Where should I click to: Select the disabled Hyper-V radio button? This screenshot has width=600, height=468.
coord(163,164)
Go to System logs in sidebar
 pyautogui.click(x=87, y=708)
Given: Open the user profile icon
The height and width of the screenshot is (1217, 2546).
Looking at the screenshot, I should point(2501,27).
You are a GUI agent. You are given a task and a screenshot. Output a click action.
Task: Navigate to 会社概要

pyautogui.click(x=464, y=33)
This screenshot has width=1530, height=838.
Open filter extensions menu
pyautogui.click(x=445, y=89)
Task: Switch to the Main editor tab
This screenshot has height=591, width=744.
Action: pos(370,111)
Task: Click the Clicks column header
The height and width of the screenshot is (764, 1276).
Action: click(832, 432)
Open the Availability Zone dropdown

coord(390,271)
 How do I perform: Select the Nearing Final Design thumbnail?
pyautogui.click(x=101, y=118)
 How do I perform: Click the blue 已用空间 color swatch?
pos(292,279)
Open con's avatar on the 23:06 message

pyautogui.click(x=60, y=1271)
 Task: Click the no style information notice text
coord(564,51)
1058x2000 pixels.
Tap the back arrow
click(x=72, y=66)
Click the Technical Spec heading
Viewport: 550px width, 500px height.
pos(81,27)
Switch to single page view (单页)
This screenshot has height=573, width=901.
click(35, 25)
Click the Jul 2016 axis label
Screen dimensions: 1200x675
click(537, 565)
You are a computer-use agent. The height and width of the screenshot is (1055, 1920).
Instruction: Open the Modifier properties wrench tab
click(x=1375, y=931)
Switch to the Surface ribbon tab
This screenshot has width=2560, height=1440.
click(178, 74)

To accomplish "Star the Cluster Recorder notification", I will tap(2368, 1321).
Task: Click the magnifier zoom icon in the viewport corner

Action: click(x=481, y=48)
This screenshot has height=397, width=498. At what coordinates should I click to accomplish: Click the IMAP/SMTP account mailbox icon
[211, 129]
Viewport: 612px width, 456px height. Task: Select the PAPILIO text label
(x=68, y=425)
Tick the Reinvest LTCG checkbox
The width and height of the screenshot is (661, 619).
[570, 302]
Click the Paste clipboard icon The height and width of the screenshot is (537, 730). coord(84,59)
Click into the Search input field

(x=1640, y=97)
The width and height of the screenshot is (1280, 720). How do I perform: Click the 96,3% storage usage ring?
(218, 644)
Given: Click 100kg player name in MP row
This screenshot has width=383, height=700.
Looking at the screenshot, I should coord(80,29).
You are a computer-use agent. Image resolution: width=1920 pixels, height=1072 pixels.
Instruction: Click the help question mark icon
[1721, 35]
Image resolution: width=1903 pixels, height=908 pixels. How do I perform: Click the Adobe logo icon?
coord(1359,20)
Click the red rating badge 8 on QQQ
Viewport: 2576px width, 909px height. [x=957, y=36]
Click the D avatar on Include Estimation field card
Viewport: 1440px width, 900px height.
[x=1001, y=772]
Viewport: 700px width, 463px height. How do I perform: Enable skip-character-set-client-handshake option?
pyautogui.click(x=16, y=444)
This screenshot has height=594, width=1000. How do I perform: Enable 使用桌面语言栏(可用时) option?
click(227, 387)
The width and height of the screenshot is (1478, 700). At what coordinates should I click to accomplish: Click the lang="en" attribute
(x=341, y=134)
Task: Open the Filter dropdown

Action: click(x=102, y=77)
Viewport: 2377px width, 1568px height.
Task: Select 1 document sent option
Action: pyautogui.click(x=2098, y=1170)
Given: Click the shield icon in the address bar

------

- Work to complete -
Reproduce all of the lines above verbatim, from first to last.

- Result of this exercise -
Where should I click to: Select the disabled Hyper-V radio button? This screenshot has width=600, height=468.
coord(163,164)
Go to System logs in sidebar
 pyautogui.click(x=87, y=708)
Given: Open the user profile icon
The height and width of the screenshot is (1217, 2546).
Looking at the screenshot, I should point(2501,27).
You are a GUI agent. You are given a task and a screenshot. Output a click action.
Task: Navigate to 会社概要

pyautogui.click(x=464, y=33)
This screenshot has width=1530, height=838.
Open filter extensions menu
pyautogui.click(x=445, y=89)
Task: Switch to the Main editor tab
This screenshot has height=591, width=744.
Action: pos(370,111)
Task: Click the Clicks column header
The height and width of the screenshot is (764, 1276).
Action: click(832, 432)
Open the Availability Zone dropdown

coord(390,271)
 How do I perform: Select the Nearing Final Design thumbnail?
pyautogui.click(x=101, y=118)
 How do I perform: Click the blue 已用空间 color swatch?
pos(292,279)
Open con's avatar on the 23:06 message

pyautogui.click(x=60, y=1271)
 Task: Click the no style information notice text
coord(564,51)
1058x2000 pixels.
Tap the back arrow
click(x=72, y=66)
Click the Technical Spec heading
Viewport: 550px width, 500px height.
pos(81,27)
Switch to single page view (单页)
This screenshot has height=573, width=901.
click(35, 25)
Click the Jul 2016 axis label
Screen dimensions: 1200x675
click(537, 565)
You are a computer-use agent. The height and width of the screenshot is (1055, 1920).
Instruction: Open the Modifier properties wrench tab
click(x=1375, y=931)
Switch to the Surface ribbon tab
This screenshot has width=2560, height=1440.
click(178, 74)

To accomplish "Star the Cluster Recorder notification", I will tap(2368, 1321).
Task: Click the magnifier zoom icon in the viewport corner

Action: click(x=481, y=48)
This screenshot has height=397, width=498. At what coordinates should I click to accomplish: Click the IMAP/SMTP account mailbox icon
[211, 129]
Viewport: 612px width, 456px height. Task: Select the PAPILIO text label
(x=68, y=425)
Tick the Reinvest LTCG checkbox
The width and height of the screenshot is (661, 619).
[570, 302]
Click the Paste clipboard icon The height and width of the screenshot is (537, 730). coord(84,59)
Click into the Search input field

(x=1640, y=97)
The width and height of the screenshot is (1280, 720). How do I perform: Click the 96,3% storage usage ring?
(218, 644)
Given: Click 100kg player name in MP row
This screenshot has width=383, height=700.
Looking at the screenshot, I should coord(80,29).
You are a computer-use agent. Image resolution: width=1920 pixels, height=1072 pixels.
Instruction: Click the help question mark icon
[1721, 35]
Image resolution: width=1903 pixels, height=908 pixels. How do I perform: Click the Adobe logo icon?
coord(1359,20)
Click the red rating badge 8 on QQQ
Viewport: 2576px width, 909px height. [x=957, y=36]
Click the D avatar on Include Estimation field card
Viewport: 1440px width, 900px height.
[x=1001, y=772]
Viewport: 700px width, 463px height. How do I perform: Enable skip-character-set-client-handshake option?
pyautogui.click(x=16, y=444)
This screenshot has height=594, width=1000. How do I perform: Enable 使用桌面语言栏(可用时) option?
click(227, 387)
The width and height of the screenshot is (1478, 700). At what coordinates should I click to accomplish: Click the lang="en" attribute
(x=341, y=134)
Task: Open the Filter dropdown

Action: click(x=102, y=77)
Viewport: 2377px width, 1568px height.
Task: Select 1 document sent option
Action: pyautogui.click(x=2098, y=1170)
Given: Click the shield icon in the address bar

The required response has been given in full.